Effects on the Side

Kat Caverly. self-portrait, copyright © August 2013

No one every puts “Cancer” on their To-Do list, but when it found its way onto mine I was determined to make the best of it.

The beginning of this chapter of my life started with a diagnosis of Stage IV breast cancer on July 22, 2013. This was also the beginning of me getting very lucky. I was scheduled for a PET CT the following week which proved it had not metastasized, so it was NOT Stage IV, which cannot be cured.

I have learned a lot about this part of me in the past 6 weeks. Yes, it is a part of me. Mutated into Bizarro Kat sure, but still made by me and evidently immortal. I learned that from the extraordinary book, “The Emperor of All Maladies” by Mukherjee, a book I ravenously consumed in less than a week. This read gave me respect not only for the oncologists and cancer researchers, but for the cancer I had created, albeit with no intention.

I expected the chemotherapy, and the tests, and the surgeons, maybe radiation, and definitely too many risks of side-effects. But what I didn’t expect were the effects on the side. Starting with a new-found tolerance for the human condition.

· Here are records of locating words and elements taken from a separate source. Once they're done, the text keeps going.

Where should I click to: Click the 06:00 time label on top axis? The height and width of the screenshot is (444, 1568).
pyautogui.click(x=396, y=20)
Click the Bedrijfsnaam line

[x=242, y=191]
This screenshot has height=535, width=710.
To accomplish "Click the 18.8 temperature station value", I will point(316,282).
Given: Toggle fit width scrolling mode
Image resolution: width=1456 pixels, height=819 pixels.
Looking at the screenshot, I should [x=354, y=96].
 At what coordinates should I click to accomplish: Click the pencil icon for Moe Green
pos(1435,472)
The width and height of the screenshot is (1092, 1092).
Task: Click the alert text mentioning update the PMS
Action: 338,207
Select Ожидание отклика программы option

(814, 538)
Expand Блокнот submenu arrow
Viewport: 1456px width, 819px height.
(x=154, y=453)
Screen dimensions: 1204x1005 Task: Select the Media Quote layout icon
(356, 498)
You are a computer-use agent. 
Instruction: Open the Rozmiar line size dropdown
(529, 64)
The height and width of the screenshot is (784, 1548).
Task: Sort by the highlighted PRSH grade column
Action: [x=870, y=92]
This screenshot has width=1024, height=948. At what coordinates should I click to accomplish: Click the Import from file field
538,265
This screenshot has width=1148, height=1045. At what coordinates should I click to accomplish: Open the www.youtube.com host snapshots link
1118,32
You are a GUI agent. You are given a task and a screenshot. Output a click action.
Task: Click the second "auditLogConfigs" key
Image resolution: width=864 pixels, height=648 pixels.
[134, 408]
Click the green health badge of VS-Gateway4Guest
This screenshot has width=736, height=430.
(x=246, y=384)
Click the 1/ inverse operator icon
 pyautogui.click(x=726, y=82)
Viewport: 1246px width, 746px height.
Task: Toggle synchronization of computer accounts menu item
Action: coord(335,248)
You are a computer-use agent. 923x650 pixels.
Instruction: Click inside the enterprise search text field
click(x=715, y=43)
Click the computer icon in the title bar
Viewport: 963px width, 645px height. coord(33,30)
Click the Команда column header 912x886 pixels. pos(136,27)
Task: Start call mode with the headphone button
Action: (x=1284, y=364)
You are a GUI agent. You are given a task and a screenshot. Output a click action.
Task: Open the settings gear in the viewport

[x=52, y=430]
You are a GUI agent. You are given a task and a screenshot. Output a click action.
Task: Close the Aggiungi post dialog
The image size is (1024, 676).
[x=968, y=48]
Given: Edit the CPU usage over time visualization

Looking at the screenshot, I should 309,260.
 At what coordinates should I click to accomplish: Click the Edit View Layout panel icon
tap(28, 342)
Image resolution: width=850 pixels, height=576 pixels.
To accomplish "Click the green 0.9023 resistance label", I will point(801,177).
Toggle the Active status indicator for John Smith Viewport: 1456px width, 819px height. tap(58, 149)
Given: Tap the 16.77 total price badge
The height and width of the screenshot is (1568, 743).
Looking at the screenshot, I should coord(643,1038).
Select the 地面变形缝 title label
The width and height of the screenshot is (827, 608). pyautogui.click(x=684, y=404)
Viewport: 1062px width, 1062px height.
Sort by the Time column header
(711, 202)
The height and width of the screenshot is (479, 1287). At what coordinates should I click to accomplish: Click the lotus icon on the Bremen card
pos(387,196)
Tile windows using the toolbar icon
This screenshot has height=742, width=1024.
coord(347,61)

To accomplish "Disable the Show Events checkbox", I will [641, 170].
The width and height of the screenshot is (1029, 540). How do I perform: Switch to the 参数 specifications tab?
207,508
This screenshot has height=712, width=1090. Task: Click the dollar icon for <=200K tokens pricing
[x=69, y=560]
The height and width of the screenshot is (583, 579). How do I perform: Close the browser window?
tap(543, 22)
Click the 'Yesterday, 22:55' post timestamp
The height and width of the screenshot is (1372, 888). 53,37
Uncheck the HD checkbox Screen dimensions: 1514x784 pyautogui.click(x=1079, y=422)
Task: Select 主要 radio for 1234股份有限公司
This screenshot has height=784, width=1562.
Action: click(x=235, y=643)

It ain’t easy being human, mostly because it is our nature to be irrational if you believe Dr. Albert Ellis, which I do. I studied with Albert over the course of 1995-96. I learned the theory and worked it in practice, beating the zero odds a psychotherapist gave me in getting over an early childhood trauma. So I figured even Stage IV breast cancer odds wouldn’t stop me from grabbing this bull by the horns and riding it all the way into enjoying my life anyways.

When I was 17 years old I decided that I was going to be happy. I had never seen an example of a happy adult human being, so I wasn’t even sure if it was possible. But I was committed to getting as close to being happy as was humanly possible. I achieved HAPPY in early 2011 with a happiness practice which includes Haysa Yoga. I’ve believed for almost twenty years that you can even be in pain and still happy. And now I get to prove that theory in the laboratory of my own body!

Don’t get me wrong. Cancer sucks and the treatments are intense. I didn’t know if I had the emotional, intellectual, and/or physical strength to get through all of this. Now I do. I am ready for this.

More to come as I continue on this adventure.